«LONELY AVENUE - Ben Folds» la recensione di Rockol

Ben Folds - LONELY AVENUE - la recensione

Recensione del 27 set 2010 a cura di Gianni Sibilla

La recensione

Ci sono molte cose da dire su questo album, talmente tante che è meglio partire con un consiglio secco: compratevelo, e ascoltatelo alla vecchia maniera, con i testi del libretto sottomano.
"Lonely avenue" è l’ennesima bella prova di quello strano personaggio che risponde al nome di Ben Folds. Uno che ha la faccia da nerd, fa cose da nerd in rete come divertenti video su YouTube o ripubblicare i suoi dischi in formato de-compresso e remixabili con Garageband.

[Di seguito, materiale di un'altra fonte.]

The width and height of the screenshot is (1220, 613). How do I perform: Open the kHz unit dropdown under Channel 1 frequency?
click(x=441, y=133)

Ma poi fa retro-rock: con il piano e poco più, sulla scia di gente come, Elton John e Joe Jackson . Per l’occasione si è accoppiato con Nick Hornby, lo scrittore inglese di "Febbre a 90°" e "Alta fedeltà", che ha scritto 11 micro-racconti, che Folds ha messo in musica, senza cambiare una parola, come ci ha raccontato quando l’abbiamo intervistato.

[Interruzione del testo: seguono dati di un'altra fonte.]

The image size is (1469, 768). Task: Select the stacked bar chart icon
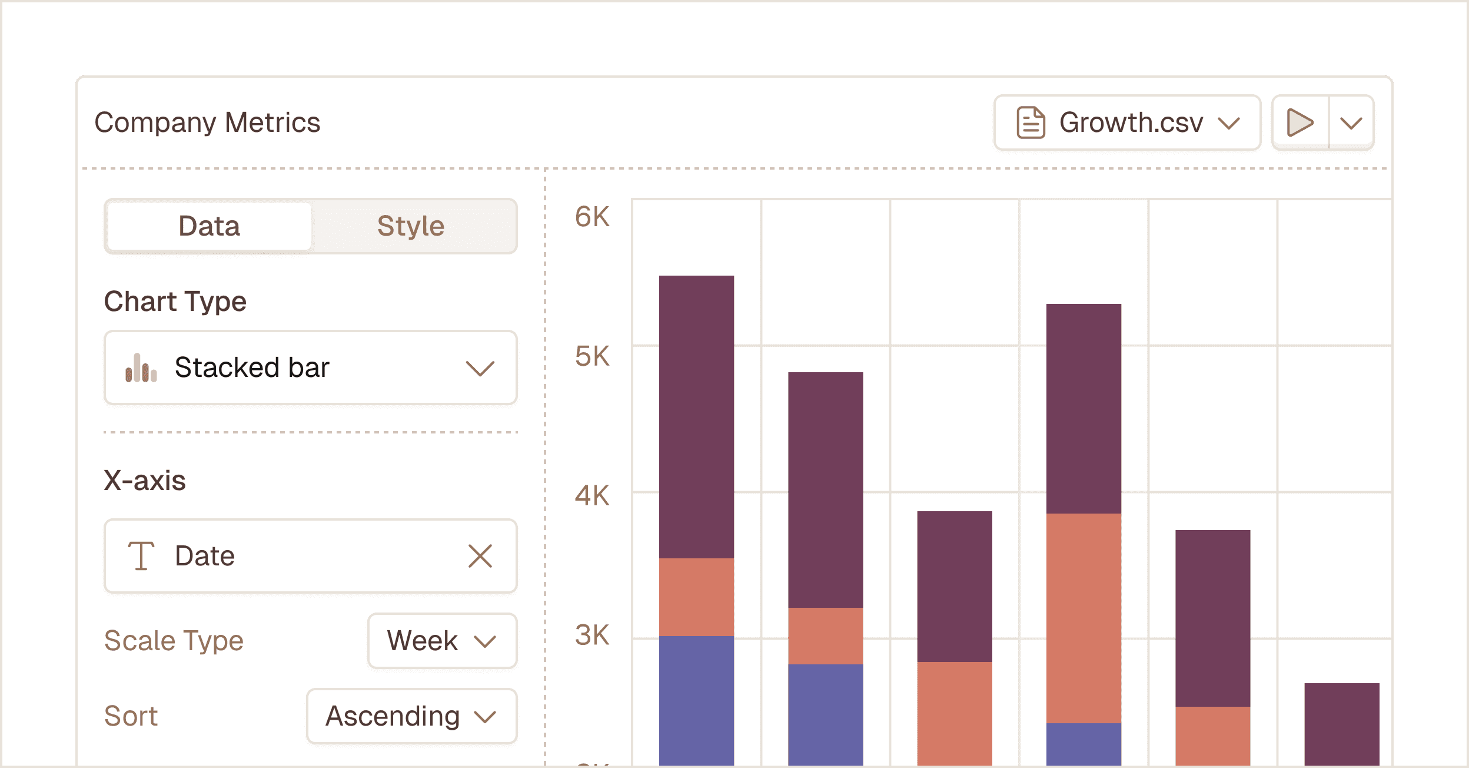[141, 368]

E’ un disco d’altri tempi nel suono, più ricco del solito - e arrangiato da Paul Buckmaster, colui che rese grande con i suoi archi “Madman across the water” di Sir Elton - inciso in analogico, con canzoni che rielaborano sonoramente le storie; storie che hanno il marchio di Hornby: la passione per la musica nell’omaggio a Doc Pomus dell’omonima canzone, la comicità (il ragazzo che scopre di essersi scopato la figlia di Sarah Palin e reagisce dicendo: “Sono solo un fottuto redneck, mi piace andare in giro con gli amici, andare a pesca e a sparare alle cose, se mi rompi i coglioni ti spacco il culo”); la malinconia della bellissima e straziante “Picture window”, dove la finestra è quella di un ospedale la notte di capodanno, e la malinconia comica di Belinda, canzone d'amore dedicata ad una hostess dal seno grosso (“mi ha dato dello champagne in più”), scritta come se fosse una citazione di una vecchia hit (inesistente).

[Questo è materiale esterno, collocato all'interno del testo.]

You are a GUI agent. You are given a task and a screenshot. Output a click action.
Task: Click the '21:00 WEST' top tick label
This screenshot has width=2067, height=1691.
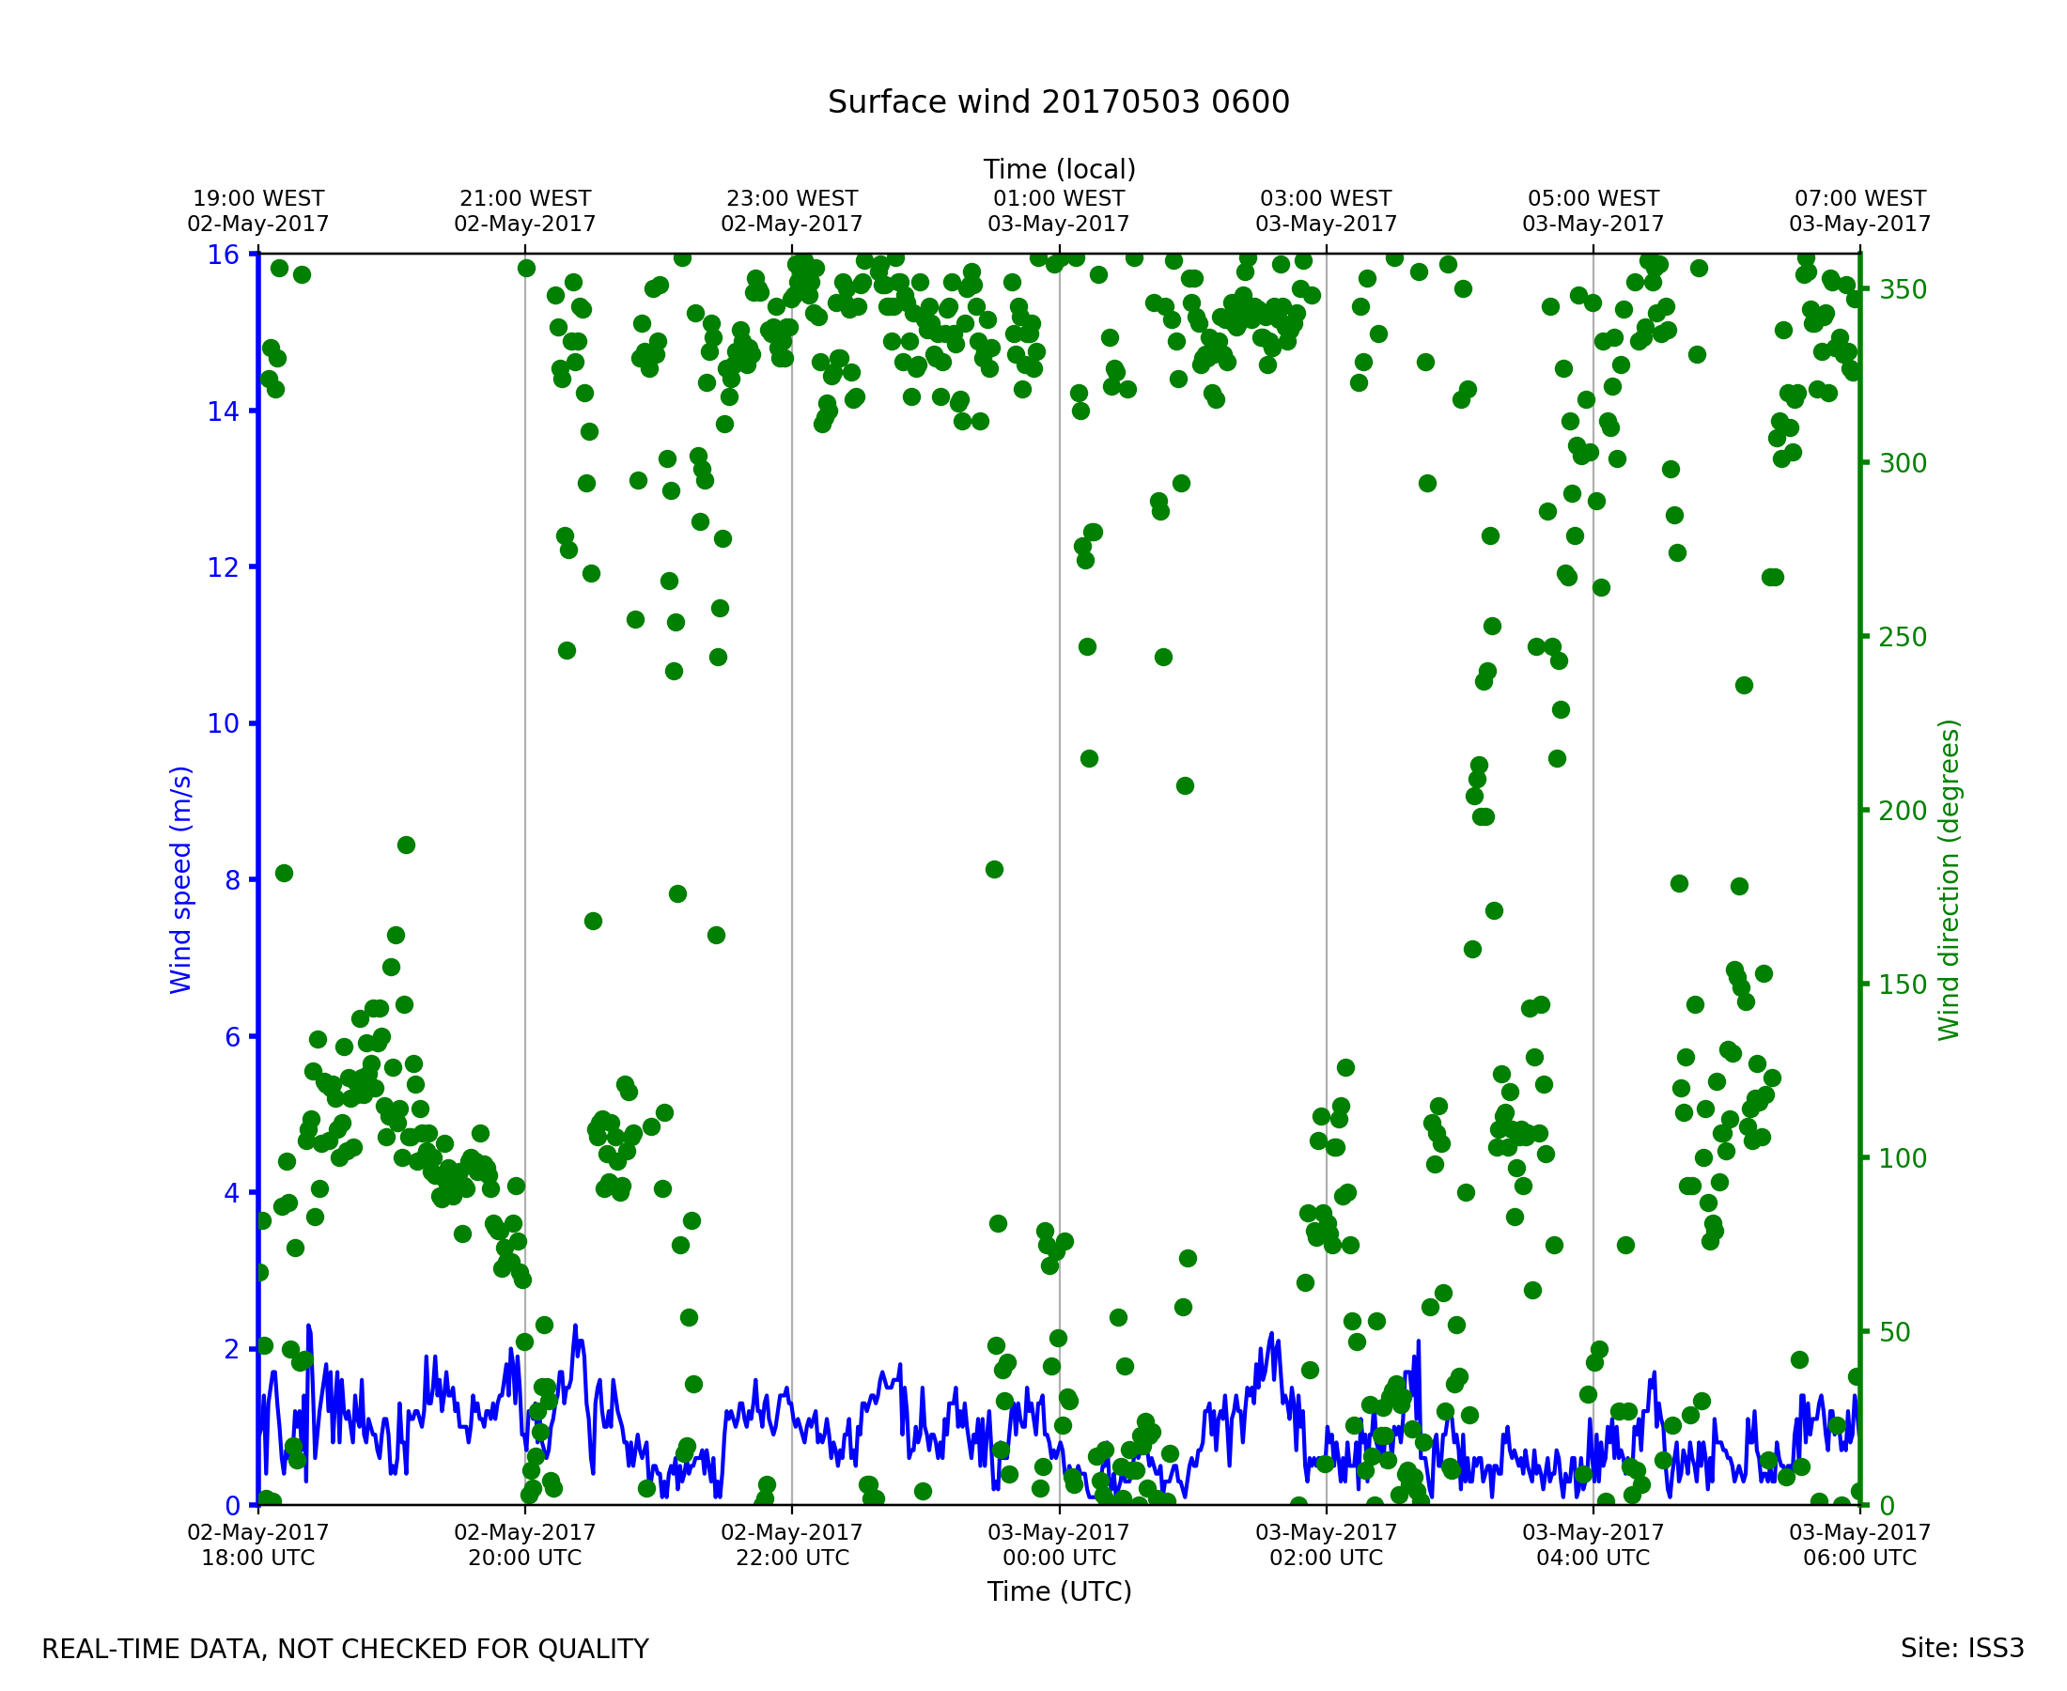[525, 199]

Le canzoni funzionano a prescindere, direbbe Totò. Nulla di particolarmente innovativo, intendiamoci; “solo” pop-rock di altissima qualità, quello a cui Folds ci ha abituati – si fa per dire. Ma il disco prende davvero vita in quel poco di fatica supplementare richiesta all’ascoltatore nell’unire musica e parole; quel poco di fatica a cui non siamo più abituati, presi come siamo dall’ascolto compulsivo e distratto. Dischi come questi ti fanno ritrovare il piacere e il valore dell’attenzione.